It is important we know the reason why Redis was created and how it scales when compared to other similar offerings.

Why was Redis created?

Redis was started by Salvatore Sanfilippo to improve and extend LLOOGG, which is a real-time website-analytics system. Once Redis became stable enough for production environments and grew in popularity, it turned into a standalone open source project under BSD license, completely sponsored by VMware.

Who is using Redis?

If you are a social or a technology person, you have undoubtedly experienced the fast performance of Redis. For example, Quora uses Redis to provide the front-page feeds and Twitter implements Redis for its deep-structured awareness. The list goes on with high-profile online applications such as GitHub, Stack OverFlow, YouPorn, and Craigslist,.

How to do it...

  • If your data is structured, predictable, and relational, it is best to use relational databases like Oracle, MySQL, or MSSQL

  • In the case of document-oriented records with the functionality to perform range queries, indexing, and MapReduce, check out MongoDB or a similar document database

  • If you are dealing with occasional data changes and want to run predefined queries on it, CouchBase fits in nicely

  • If you need single-site fault tolerance, scalability, and dynamo-like data storage, Riak is your option

  • If you are looking for a simple cache with less support of data types and better expiry algorithms, MemCached is the better choice

  • Redis was built to work with highly dynamic and nonstructured data with support for complex data types

There's more...

Redis is not an alternative to relational databases like MSSQL, Oracle, or MySQL. If your data is highly dynamic and updated often, managing the relational database tends to be a difficult task. Redis fits into this perfectly.

  • Redis serves as an excellent cache server—commonly referred to as "MemCached on steroids".

  • Redis is well suited in situations where performance is critical and the data set changes very often. This makes it perfect for leader boards and a statistics tracker.

  • Due to its Pub/Sub support, Redis can be effectively used as a multiprocess communication queue.

Data provided:
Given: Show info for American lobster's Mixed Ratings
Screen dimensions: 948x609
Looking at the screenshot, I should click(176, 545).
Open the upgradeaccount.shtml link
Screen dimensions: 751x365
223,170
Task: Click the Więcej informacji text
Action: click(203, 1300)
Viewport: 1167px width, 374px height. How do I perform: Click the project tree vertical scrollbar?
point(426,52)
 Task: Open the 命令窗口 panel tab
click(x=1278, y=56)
---
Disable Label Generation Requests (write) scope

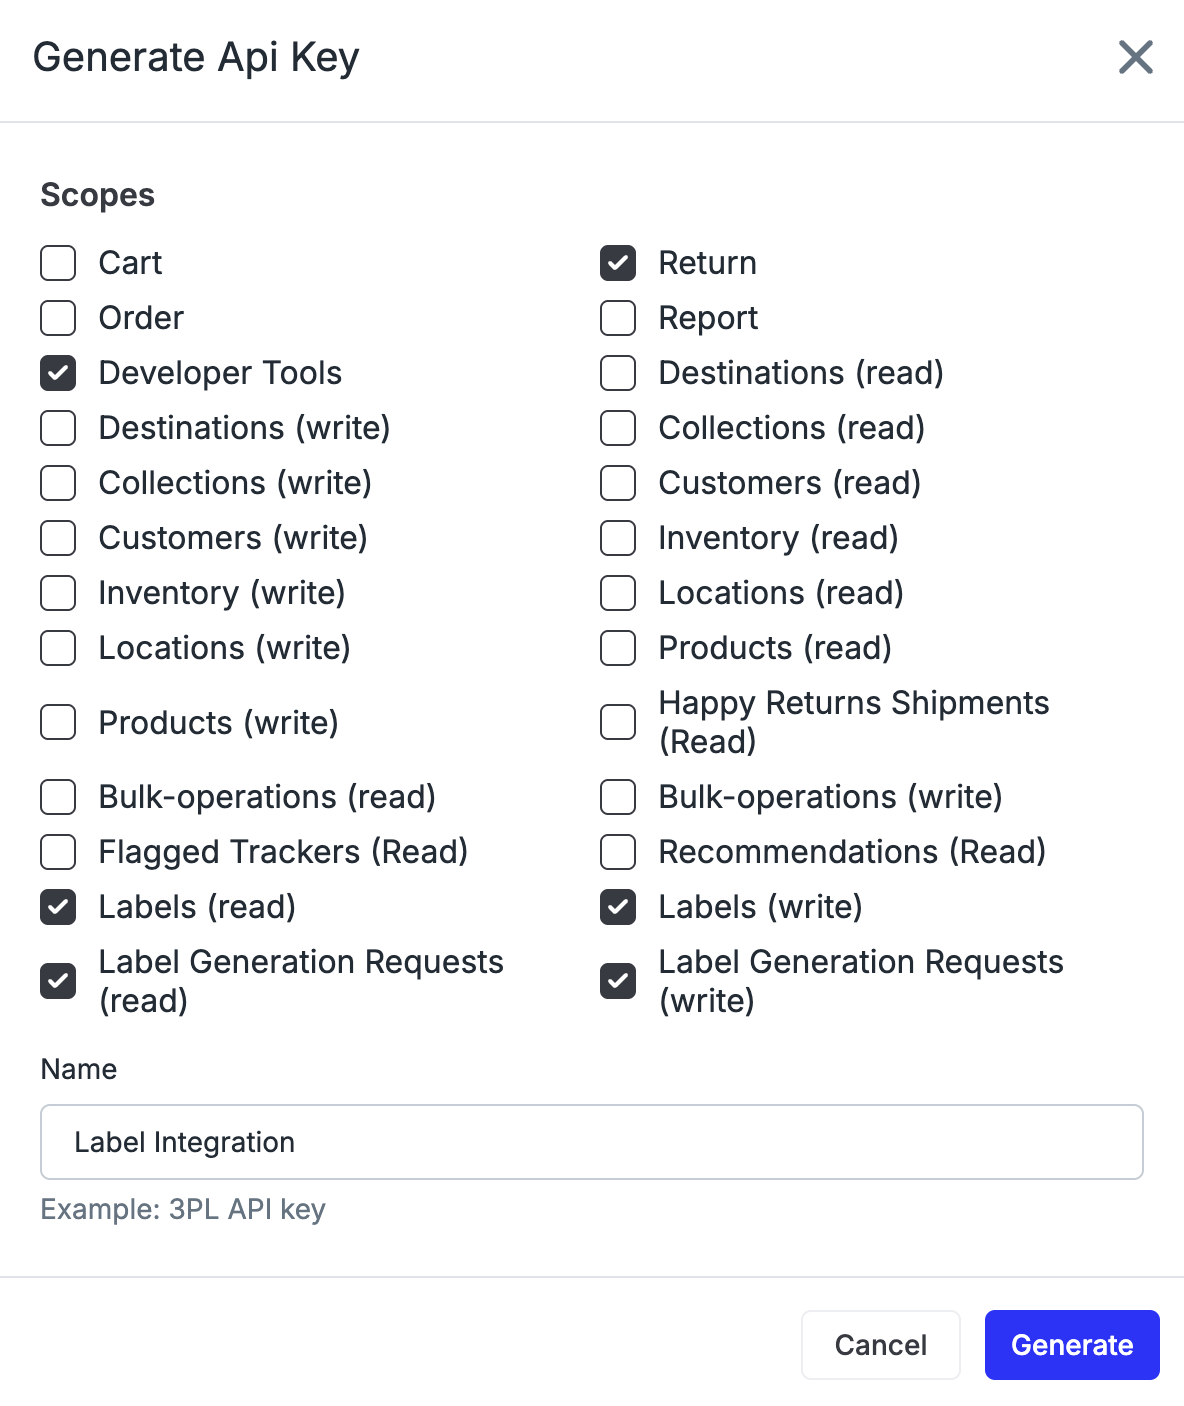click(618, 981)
---
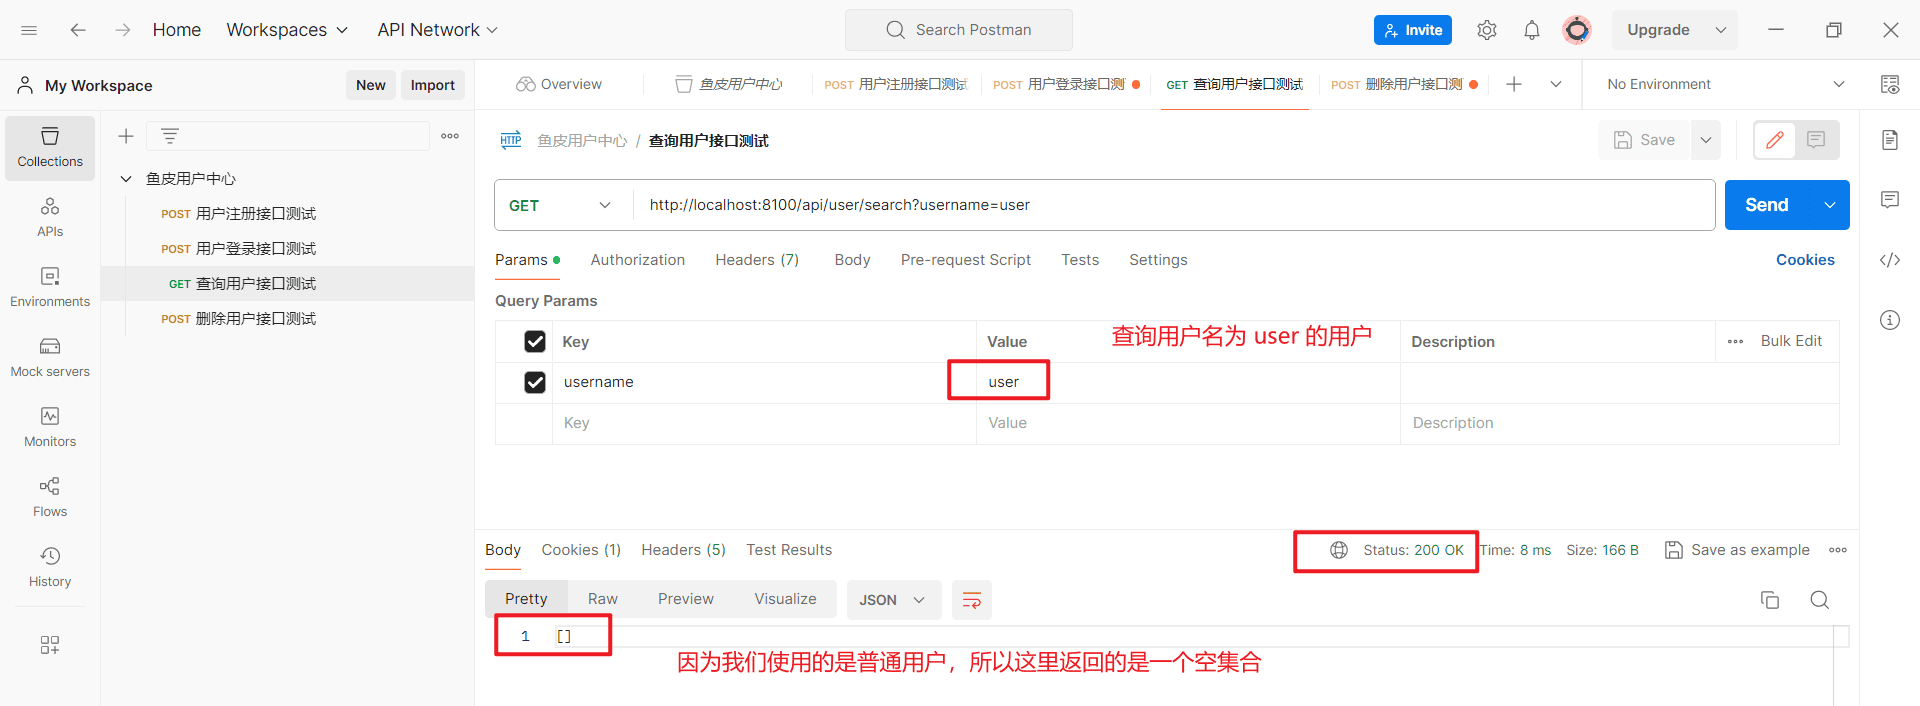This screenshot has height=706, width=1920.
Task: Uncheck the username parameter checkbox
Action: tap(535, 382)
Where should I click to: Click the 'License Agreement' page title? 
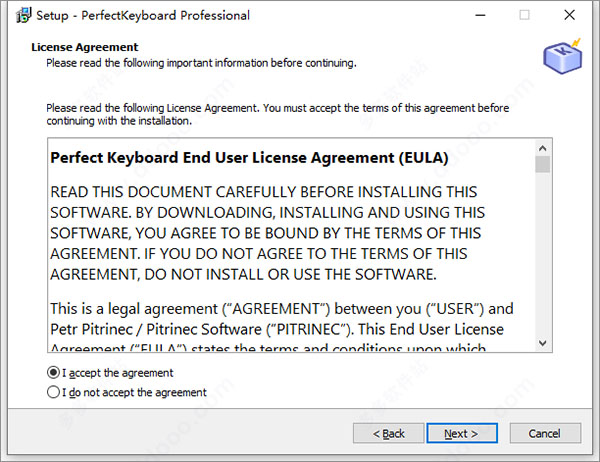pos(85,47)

Exercise task: Please continue the passage on Redis beyond its final bullet point, keeping its style.

Output for this exercise:
  • Redis can be used as reliable queues by taking advantage of atomic operations on lists.

If you are looking to use Redis as your primary database, you can check out moot.it, which is using Redis as its primary database and has attained incredible results (https://moot.it/blog/technology/redis-as-primary-datastore-wtf.html).

How does Redis compare with the competition?

It is important to know what we can do with Redis and it is equally important to know how it compares with other similar offerings in the market. So, in this section, we will learn how it varies in general and compare it with a few important NoSQL data stores.

Major differences

In general, let's see how Redis compares with other NoSQL databases and what it provides that makes it stand out from the group.

  • It supports more complex data structures when compared to other stores. It natively supports many fundamental data types, providing a rich set of primitives for manipulation of data.

  • Redis supports atomic operations on its data types through low-level APIs.

  • Being an in-memory database, Redis provides atomic operations with little internal complexity.

  • It has a low memory footprint of about 1 MB for an instance. The memory required by Redis to store overhead information such as type information and reference count, becomes trivial when compared to the stored data.

  • Redis is ACID-compliant (Atomicity, Consistency, Isolation, and Durability). Other NoSQL databases are not or are partially ACID-compliant.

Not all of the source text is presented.